─── TEXTO APRESENTADO
[EUA] Declaração do anarquista e hackativista Jeremy Hammond ao Tribunal
[A seguir, declaração do anarquista e hackativista Jeremy Hammond lida no Tribunal de Nova York, durante o seu julgamento, em 15 de novembro passado. Ele foi escandalosamente condenado a dez anos de prisão por atos de desobediência civil e ação direta, por defender a libertação total da informação.]
Bom dia. Obrigado por essa oportunidade. Meu nome é Jeremy Hammond e estou aqui para ser sentenciado por atividades de hacking que executei durante meu envolvimento com os Anonymous. Estou preso no Centro Correcional de Manhattan há 20 meses, e tive muito tempo para pensar sobre como explicaria minhas ações.
Antes de começar, quero usar parte desse tempo para reconhecer e agradecer o trabalho das pessoas que me apoiaram. Quero agradecer a todos os advogados que trabalharam no meu caso: Elizabeth Fink, Susan Kellman, Sarah Kunstler, Emily Kunstler, Margaret Kunstler e Grainne O’Neill. Agradeço também a National Lawyers Guild, à Comissão de Defesa e Rede de Apoio Jeremy Hammond, aos Free Anons, à Rede de Solidariedade com os Anonymous, ao Grupo Cruz Negra Anarquista e a todos os demais que ajudaram com uma carta de apoio, escrevendo para mim, assistindo às audiências do Tribunal e divulgando minha causa e meu caso.
Agradeço também aos meus irmãos e irmãs trancafiados em prisões e aos que estão fora das prisões, ainda lutando contra o poder.
Os atos de desobediência civil e ação direta pelos quais estou sendo hoje sentenciado alinham-se todos pelos princípios de comunalidade e igualdade que guiaram minha vida. Invadi os computadores de dúzias de empresas gigantes e instituições do Estado, entendendo muito claramente que o que fazia era contra a lei, e que minhas ações podiam jogar-me diretamente numa prisão federal. Mas senti que tinha a obrigação de usar minhas habilidades e competências para expor e denunciar a injustiça – e para trazer à luz a verdade.
──────
─── MATERIAL FORNECIDO
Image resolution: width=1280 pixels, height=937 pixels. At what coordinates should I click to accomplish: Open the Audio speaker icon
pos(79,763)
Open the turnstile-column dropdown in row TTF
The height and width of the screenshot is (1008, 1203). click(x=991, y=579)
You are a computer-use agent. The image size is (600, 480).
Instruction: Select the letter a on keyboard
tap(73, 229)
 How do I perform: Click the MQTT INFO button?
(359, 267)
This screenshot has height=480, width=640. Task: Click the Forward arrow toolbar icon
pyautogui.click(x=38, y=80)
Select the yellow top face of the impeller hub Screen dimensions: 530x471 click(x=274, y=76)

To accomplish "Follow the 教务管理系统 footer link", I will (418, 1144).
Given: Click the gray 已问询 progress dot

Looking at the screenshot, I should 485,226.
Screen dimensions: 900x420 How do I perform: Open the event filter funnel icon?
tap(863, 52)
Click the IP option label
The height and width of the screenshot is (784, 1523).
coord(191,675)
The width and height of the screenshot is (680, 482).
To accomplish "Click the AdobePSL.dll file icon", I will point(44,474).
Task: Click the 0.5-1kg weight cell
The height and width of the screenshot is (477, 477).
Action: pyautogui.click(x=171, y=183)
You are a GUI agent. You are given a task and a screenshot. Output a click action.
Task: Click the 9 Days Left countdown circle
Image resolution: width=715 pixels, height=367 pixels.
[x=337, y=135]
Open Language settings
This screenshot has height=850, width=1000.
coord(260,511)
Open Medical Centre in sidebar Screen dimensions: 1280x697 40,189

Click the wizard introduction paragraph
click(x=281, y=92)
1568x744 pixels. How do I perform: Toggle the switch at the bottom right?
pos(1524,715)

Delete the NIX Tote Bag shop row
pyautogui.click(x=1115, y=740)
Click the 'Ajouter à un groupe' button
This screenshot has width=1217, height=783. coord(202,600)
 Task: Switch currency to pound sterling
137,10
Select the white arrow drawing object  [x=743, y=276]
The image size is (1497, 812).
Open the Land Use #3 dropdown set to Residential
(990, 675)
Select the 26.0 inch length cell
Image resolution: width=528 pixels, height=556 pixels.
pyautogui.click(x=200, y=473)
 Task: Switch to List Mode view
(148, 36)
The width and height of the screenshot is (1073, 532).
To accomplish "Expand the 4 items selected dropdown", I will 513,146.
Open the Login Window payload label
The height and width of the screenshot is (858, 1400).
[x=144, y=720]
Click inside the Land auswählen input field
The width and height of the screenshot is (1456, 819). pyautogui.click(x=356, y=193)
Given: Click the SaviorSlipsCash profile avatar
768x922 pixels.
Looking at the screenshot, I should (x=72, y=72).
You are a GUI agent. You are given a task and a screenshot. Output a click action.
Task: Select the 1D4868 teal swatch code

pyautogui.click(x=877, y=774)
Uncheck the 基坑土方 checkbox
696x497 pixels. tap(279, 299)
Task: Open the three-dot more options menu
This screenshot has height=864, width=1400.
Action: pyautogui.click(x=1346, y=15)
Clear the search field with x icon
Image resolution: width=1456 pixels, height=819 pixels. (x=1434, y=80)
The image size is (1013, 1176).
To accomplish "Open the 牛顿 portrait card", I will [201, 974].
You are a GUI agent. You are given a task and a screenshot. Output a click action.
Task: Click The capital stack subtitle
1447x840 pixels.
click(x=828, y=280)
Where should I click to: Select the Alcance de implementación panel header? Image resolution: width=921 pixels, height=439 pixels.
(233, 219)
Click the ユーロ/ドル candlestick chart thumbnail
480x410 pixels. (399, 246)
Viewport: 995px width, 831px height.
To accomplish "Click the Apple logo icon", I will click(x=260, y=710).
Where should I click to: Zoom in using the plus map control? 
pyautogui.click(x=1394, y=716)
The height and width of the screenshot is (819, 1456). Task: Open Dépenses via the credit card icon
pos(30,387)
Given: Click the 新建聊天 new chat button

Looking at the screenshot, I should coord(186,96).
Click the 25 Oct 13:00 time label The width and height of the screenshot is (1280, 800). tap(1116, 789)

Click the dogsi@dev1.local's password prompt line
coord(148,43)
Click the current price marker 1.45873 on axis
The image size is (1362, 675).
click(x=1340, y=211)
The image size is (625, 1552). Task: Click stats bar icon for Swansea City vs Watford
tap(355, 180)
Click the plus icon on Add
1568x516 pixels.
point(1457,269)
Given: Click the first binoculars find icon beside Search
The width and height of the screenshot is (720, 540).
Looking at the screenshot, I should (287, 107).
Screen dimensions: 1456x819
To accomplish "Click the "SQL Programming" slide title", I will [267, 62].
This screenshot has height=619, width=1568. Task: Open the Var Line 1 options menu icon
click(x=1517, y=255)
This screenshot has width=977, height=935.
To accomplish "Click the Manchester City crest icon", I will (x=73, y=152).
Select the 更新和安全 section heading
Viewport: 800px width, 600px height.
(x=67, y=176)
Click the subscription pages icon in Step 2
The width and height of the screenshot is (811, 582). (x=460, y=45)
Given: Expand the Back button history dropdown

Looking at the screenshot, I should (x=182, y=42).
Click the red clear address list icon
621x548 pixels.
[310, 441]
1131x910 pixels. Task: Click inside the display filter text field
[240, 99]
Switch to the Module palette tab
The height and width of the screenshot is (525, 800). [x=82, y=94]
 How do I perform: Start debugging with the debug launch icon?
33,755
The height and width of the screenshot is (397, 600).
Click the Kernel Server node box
──────
= TAREFAS A CUMPRIR =
1 > Imprima, da declaração de Jeremy Hammond, o trecho que vai de "Antes de começar, quero" até "e meu caso.".
2 > Segundo a declaração de Jeremy Hammond, há quanto tempo ele está preso no Centro Correcional de Manhattan?
3 > Diga se cada afirmação abaixo está de acordo com a declaração de Jeremy Hammond, respondendo sim ou não e citando as palavras do texto que decidem a questão: (a) Hammond foi condenado a dez anos de prisão. (b) Hammond afirma que não sabia que suas invasões eram contra a lei. (c) A declaração foi lida num tribunal de Chicago.

= SOLUÇÕES DOS PROBLEMAS =
1 >
Antes de começar, quero usar parte desse tempo para reconhecer e agradecer o trabalho das pessoas que me apoiaram. Quero agradecer a todos os advogados que trabalharam no meu caso: Elizabeth Fink, Susan Kellman, Sarah Kunstler, Emily Kunstler, Margaret Kunstler e Grainne O’Neill. Agradeço também a National Lawyers Guild, à Comissão de Defesa e Rede de Apoio Jeremy Hammond, aos Free Anons, à Rede de Solidariedade com os Anonymous, ao Grupo Cruz Negra Anarquista e a todos os demais que ajudaram com uma carta de apoio, escrevendo para mim, assistindo às audiências do Tribunal e divulgando minha causa e meu caso.

2 > Há 20 meses.

3 >
(a) Sim: "Ele foi escandalosamente condenado a dez anos de prisão".
(b) Não: "entendendo muito claramente que o que fazia era contra a lei".
(c) Não: "lida no Tribunal de Nova York".